I created a “view model” like hook in React, and asked Cursor to write unit tests for it.
The hook does not have any HTML code, but it uses a bunch of React calls like useState
, useContext
, and the like.
Something like the one below, but more complicated.
import { useState, useCallback } from 'react'; export function useCounterViewModel(initialValue: number = 0) { const [count, setCount] = useState(initialValue); const increment = useCallback(() => setCount((c) => c + 1), []); const decrement = useCallback(() => setCount((c) => c - 1), []); const reset = useCallback(() => setCount(initialValue), [initialValue]); // Derived visual state const isPositive = count > 0; const isNegative = count < 0; const formatted = `Current count: ${count}`; return { count, formatted, isPositive, isNegative, increment, decrement, reset, }; }
Good stuff: Cursor was able to mock everything that needed to be mocked. It would have probably taken me a few hours to setup all the mocks correctly. There are ~100 lines of mocking code for all kinds of things React.

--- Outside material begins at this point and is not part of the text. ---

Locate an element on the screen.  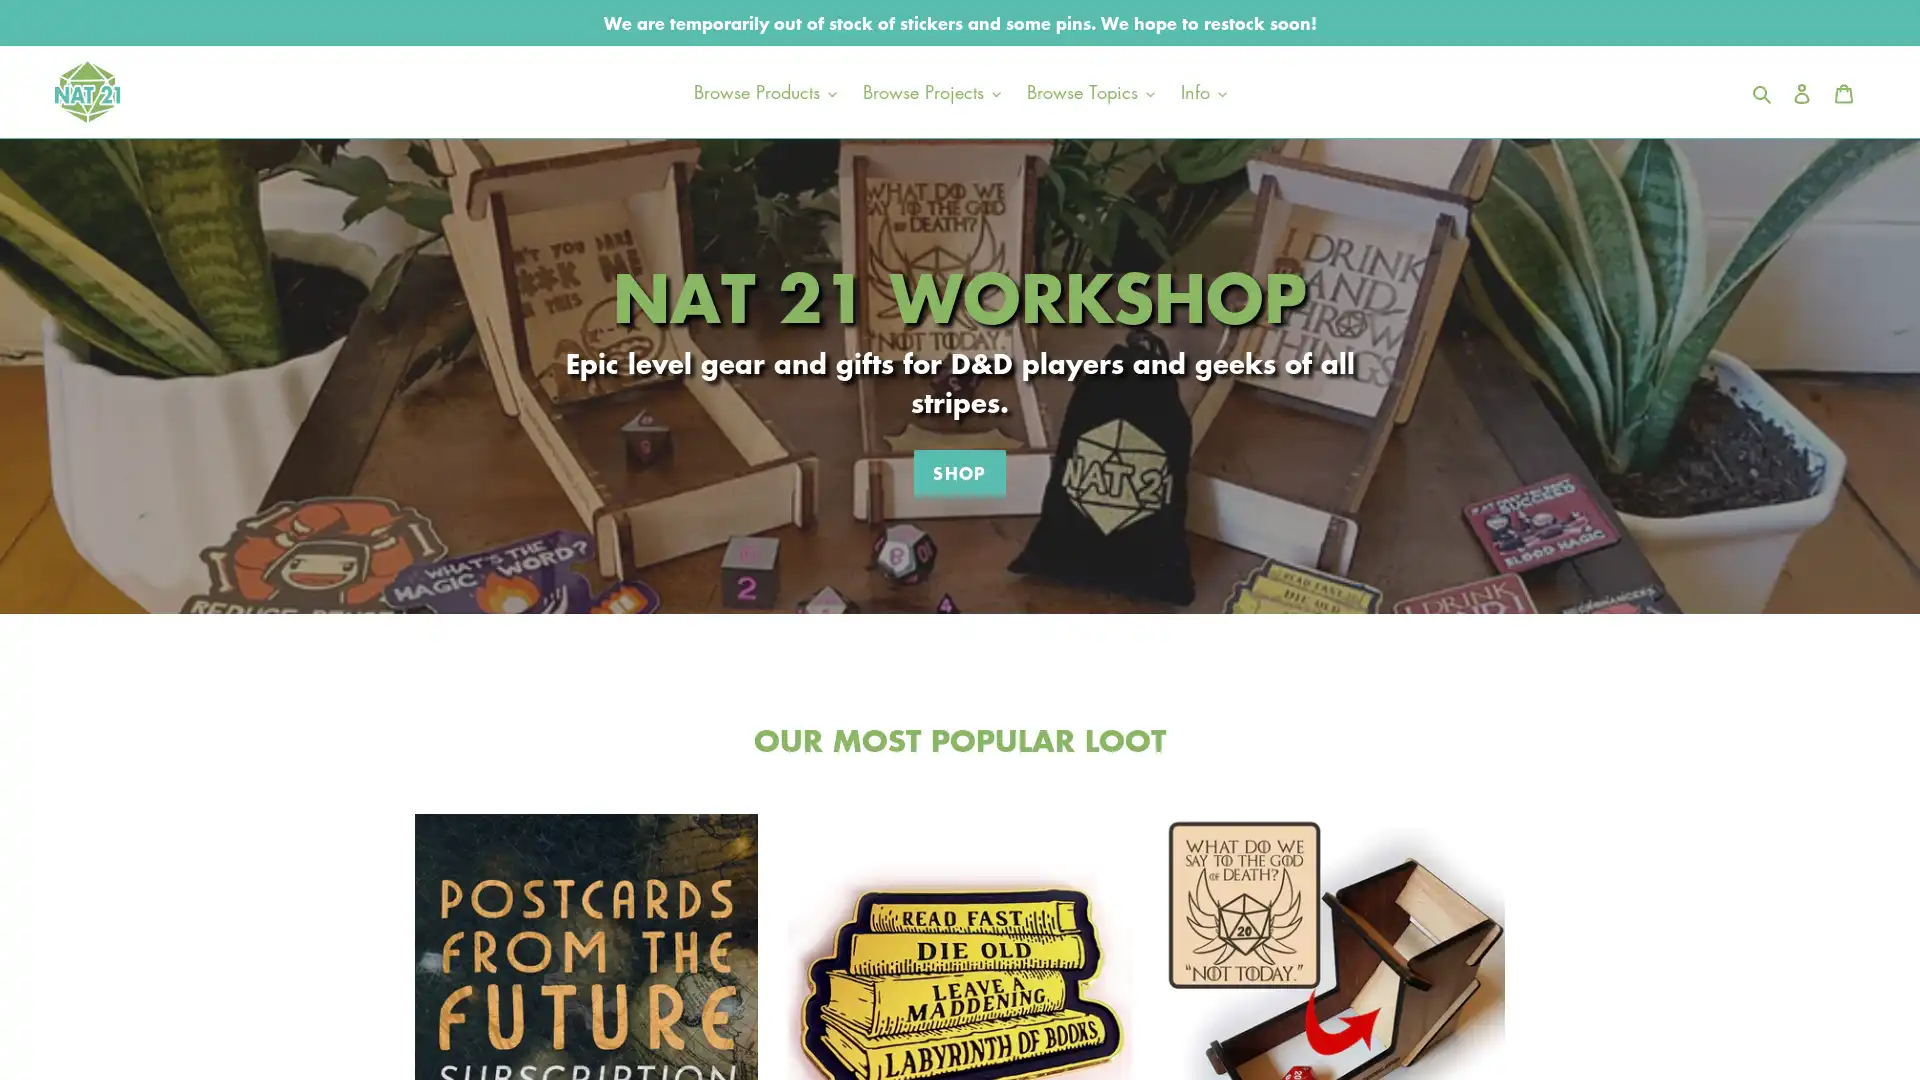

Bad stuff: the tests Cursor initially wrote were full of long repetitive statements. Cursor is pretty bad at making the tests short and does not seem to believe in “do not repeat yourself”. It may have worked better if I explicitly instructed it to avoid repetition, but I didn’t.
it("test1", () => {
const mockData = {… long initializer…};
buildState.currentElement.draft = mockData;
const { result } = renderHook();
expect(result.current?…).toBe(..);
});
it("test2", () => {
const mockData = {… same long initializer…};
buildState.currentElement.draft = mockData;
const { result } = renderHook();
expect(result.current?…).toBe(..);
});
It took about an hour to bring it to a half-decent shape, where each test does not take 50 lines of repetitive code. Cursor (as other AI models) is too slow when it comes to mass-editing the code. Of course, there is always find-and-replace, which is instantaneous, but if you need something just a notch above dumb find and replace, you are stuck. Cursor initially generated a ~500 lines of code file, and every refactoring took several minutes.
Ugly stuff
Some tests didn’t really test anything. In other words, the did not contain the “expect” statement.
In one other case, Cursor created a test that relied on side effects of the previous test. Like, “start from nothing, add a field, make sure you now have two fields”. Why two fields? Because previous test added another field, and we never cleaned it up 🙂
So, the test code generated by Cursor was mediocre at best, but I am really grateful for the mocks.